**Assigned task:**
Look through the entries below and show every line containing the word "Given".

(Stored data)
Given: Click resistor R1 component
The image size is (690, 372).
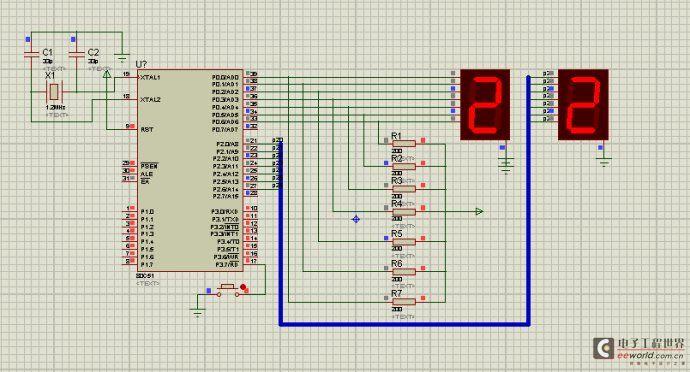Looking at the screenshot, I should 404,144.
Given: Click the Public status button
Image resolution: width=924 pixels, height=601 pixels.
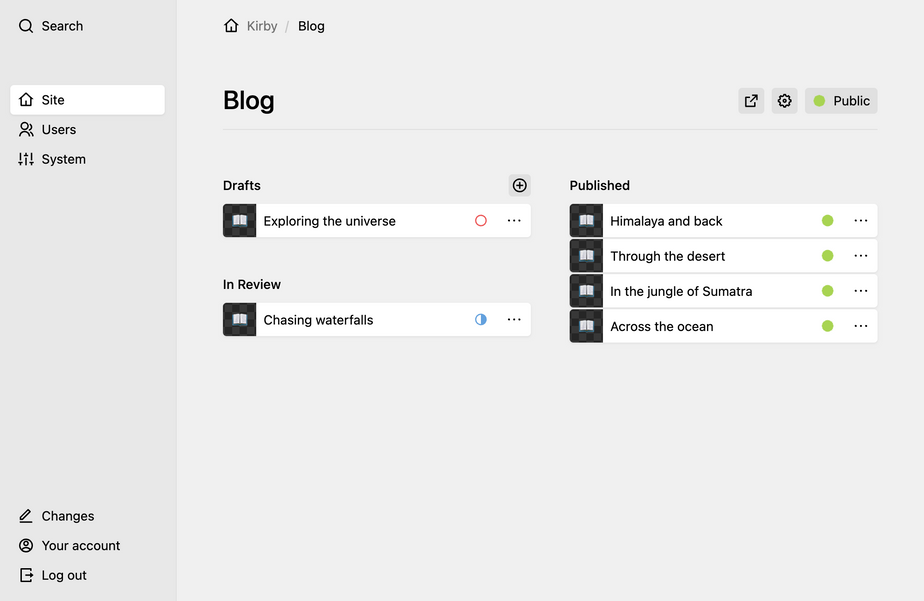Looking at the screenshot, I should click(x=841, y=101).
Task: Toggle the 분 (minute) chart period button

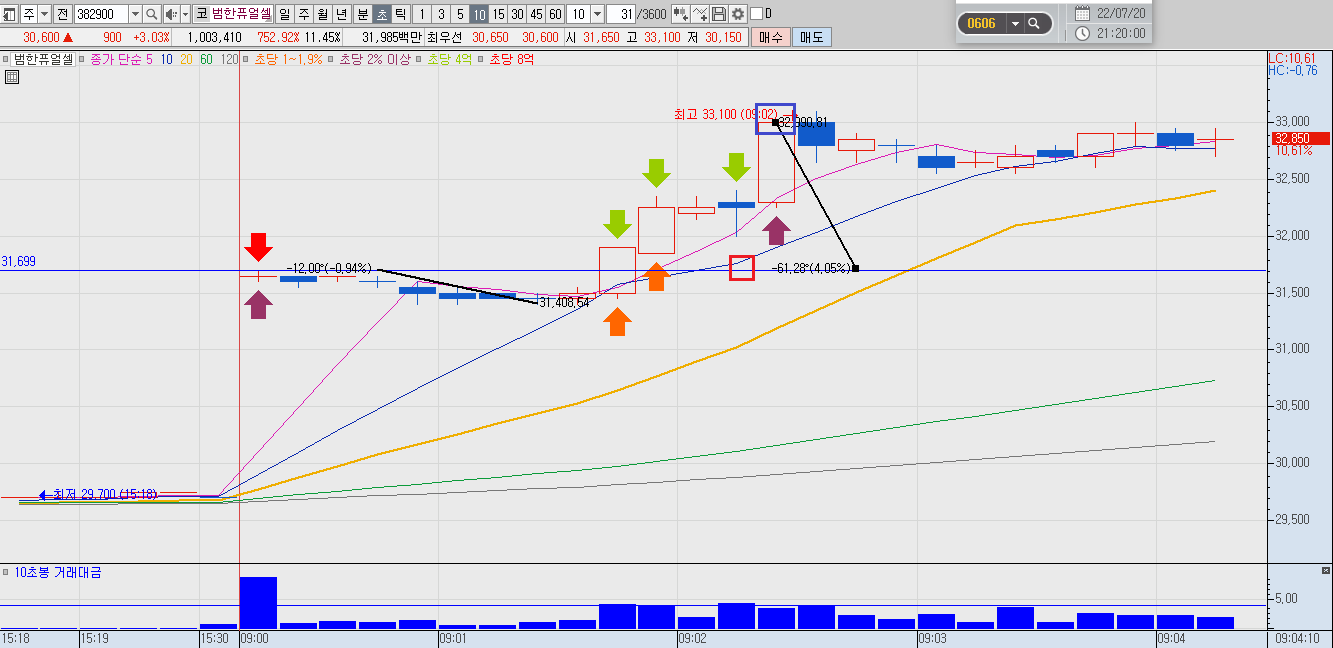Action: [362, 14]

---

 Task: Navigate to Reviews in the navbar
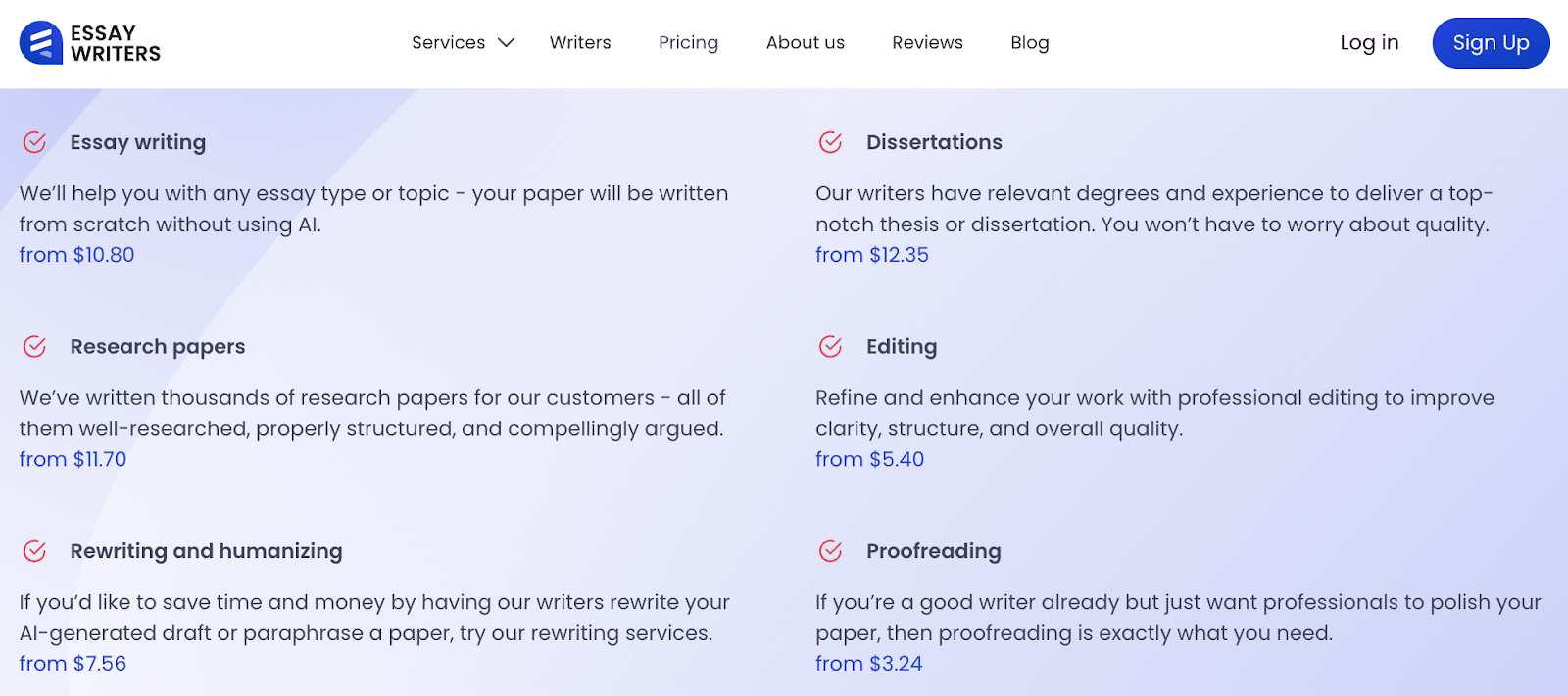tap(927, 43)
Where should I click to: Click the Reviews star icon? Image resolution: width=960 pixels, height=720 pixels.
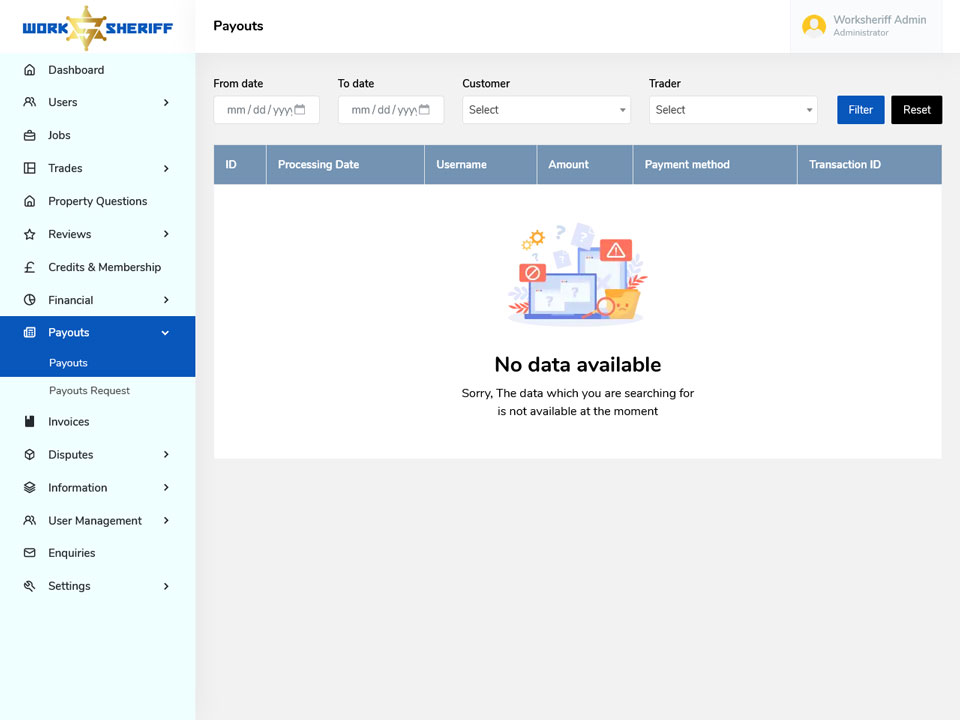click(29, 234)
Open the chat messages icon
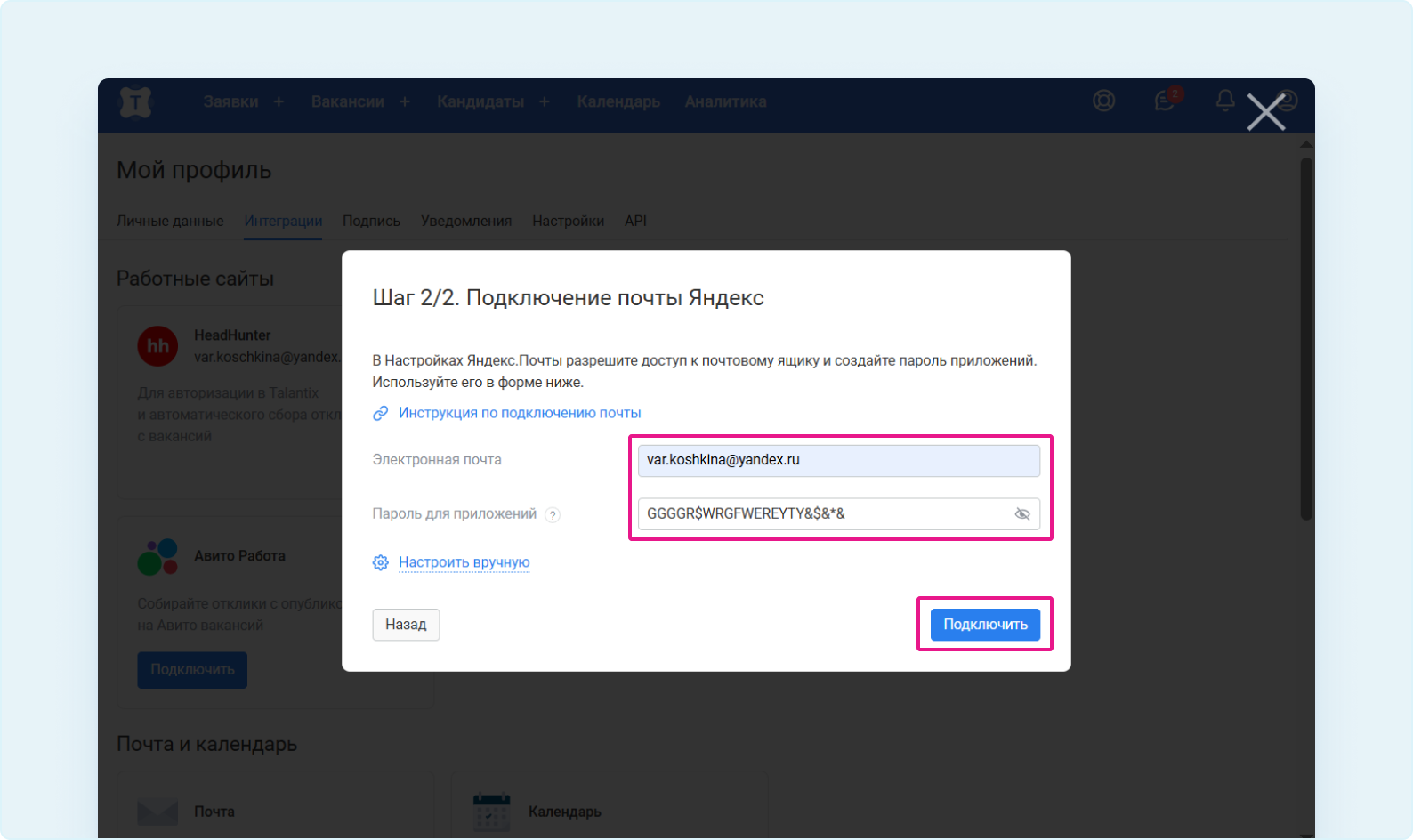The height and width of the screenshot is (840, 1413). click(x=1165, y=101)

**Exercise output:**
Given: Click resistor R1 component
Given: Click the Public status button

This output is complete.